Country Music History Introduction

In A Nutshell

Like the blues, country music is a homegrown American art form. And like jazz, country music was big before World War II and then had to contend with the rock and roll revolution from mid-century onwards. 

And like rock and roll, country music is often a culture in and of itself: a look, a feel, and an attitude.

But the similarities only go so far. The story of country is unique within the history of popular music. Dare we say it's as unique as a Great Smoky Mountains theme park named after one of country's greatest

From folksy, traditional origins, country music grew to a sophisticated multi-billion dollar a year business. From the honky-tonk bars of rural Texas and the mountains of Appalachia, country sounds have come to permeate popular music and to constantly assimilate new pop influences.

In other words, the story of country music is big, bigger probably than anyone would've expected a music so strongly tied to a vanishing rural past to ever get.
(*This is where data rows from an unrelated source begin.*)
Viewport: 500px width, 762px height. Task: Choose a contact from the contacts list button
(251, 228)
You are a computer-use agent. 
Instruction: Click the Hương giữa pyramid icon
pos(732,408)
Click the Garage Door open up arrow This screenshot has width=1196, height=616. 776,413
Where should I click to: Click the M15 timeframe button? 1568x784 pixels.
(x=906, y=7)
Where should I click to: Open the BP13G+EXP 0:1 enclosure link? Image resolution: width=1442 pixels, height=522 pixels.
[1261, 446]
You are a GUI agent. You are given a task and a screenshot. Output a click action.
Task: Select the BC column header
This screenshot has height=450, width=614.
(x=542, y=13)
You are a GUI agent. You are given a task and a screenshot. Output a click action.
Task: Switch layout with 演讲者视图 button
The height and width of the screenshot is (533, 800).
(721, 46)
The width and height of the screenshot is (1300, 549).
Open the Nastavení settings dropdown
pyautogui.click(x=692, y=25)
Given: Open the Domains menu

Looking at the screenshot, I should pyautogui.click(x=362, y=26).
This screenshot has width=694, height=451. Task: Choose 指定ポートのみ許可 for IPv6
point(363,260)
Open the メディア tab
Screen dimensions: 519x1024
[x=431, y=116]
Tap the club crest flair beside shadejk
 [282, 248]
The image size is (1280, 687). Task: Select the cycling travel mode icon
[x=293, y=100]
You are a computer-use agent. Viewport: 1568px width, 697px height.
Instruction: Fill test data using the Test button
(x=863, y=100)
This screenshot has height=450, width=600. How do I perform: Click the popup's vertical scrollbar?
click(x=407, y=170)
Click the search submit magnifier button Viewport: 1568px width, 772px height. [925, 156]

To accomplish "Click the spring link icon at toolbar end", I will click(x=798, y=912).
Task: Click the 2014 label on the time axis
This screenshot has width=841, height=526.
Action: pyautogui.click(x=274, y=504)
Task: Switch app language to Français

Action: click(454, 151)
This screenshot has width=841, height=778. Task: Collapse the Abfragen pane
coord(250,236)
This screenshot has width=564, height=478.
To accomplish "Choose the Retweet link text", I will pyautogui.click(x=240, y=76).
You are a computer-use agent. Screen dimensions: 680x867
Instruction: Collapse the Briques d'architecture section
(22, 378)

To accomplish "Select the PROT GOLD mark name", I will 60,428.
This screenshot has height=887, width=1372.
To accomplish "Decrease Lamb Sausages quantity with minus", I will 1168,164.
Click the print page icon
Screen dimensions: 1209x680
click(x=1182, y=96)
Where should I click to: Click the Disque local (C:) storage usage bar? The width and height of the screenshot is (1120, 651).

The story of country music is so big, in fact, that it's not hard to see quite a bit of the history of 20th-century America in the history of its biggest music.

 

Why Should I Care?

So, country music's huge. It's been huge since the '40s, right? So what?

Well, jazz was commercially huge in the '40s, but we'd argue it's really not now. Rock pushed jazz off the charts, off the dance floor, and off the popular airwaves.

Not so with country. Whether you like it or not, country's stood the test of time. Country's the music that stared rock and roll down and didn't flinch. Country's made of different stuff.

Like what? Whiskey, for one. And history for another. Those jokes about country music being an endless lament for lost women, lost farms, and lost horses have some grain of truth to 'em. 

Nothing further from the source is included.